[EXTRACTED MATERIAL — start]

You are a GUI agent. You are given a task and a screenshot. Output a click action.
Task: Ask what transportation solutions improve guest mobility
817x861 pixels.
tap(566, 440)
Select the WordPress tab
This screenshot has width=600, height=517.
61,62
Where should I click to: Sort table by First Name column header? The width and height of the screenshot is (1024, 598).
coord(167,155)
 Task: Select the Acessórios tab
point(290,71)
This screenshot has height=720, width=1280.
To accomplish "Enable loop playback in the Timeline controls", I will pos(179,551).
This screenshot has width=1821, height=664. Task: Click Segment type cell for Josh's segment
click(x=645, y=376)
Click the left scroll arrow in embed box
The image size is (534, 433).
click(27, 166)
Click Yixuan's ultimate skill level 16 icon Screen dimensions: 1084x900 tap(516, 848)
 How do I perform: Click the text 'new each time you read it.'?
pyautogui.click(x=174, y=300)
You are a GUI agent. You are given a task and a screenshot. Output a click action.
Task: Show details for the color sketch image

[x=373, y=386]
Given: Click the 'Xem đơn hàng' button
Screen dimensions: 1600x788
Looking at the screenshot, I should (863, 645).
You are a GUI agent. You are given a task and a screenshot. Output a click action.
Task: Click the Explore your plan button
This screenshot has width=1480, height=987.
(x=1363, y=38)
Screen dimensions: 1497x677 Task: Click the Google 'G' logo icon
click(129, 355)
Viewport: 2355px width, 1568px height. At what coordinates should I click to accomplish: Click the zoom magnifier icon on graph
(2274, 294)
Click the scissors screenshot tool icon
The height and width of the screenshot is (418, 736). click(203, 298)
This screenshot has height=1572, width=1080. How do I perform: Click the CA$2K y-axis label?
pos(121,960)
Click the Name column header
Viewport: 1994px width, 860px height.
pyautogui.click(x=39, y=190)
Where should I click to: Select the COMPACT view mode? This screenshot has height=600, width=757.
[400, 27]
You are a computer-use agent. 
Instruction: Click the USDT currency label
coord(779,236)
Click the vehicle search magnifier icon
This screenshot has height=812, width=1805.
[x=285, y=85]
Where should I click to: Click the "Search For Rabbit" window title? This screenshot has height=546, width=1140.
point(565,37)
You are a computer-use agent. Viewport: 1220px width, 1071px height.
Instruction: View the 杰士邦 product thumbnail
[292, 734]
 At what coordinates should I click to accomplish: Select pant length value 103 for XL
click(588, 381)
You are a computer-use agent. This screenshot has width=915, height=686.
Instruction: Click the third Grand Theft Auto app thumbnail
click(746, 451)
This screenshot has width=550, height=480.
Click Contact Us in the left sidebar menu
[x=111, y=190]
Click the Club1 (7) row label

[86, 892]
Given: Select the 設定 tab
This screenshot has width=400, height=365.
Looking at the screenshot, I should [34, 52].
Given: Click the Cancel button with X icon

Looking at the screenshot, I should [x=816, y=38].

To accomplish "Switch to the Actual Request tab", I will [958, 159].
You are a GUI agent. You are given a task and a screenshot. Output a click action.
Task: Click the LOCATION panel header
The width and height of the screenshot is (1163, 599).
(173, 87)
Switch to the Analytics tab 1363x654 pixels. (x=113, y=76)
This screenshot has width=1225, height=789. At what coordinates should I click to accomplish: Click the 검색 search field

[EXTRACTED MATERIAL — finish]

▶ _WHAT YOU SHOULD DO_
Which lines above include the string "Switch"? Show them.

▶ _EXPECTED OUTPUT_
To accomplish "Switch to the Actual Request tab", I will [958, 159].
Switch to the Analytics tab 1363x654 pixels. (x=113, y=76)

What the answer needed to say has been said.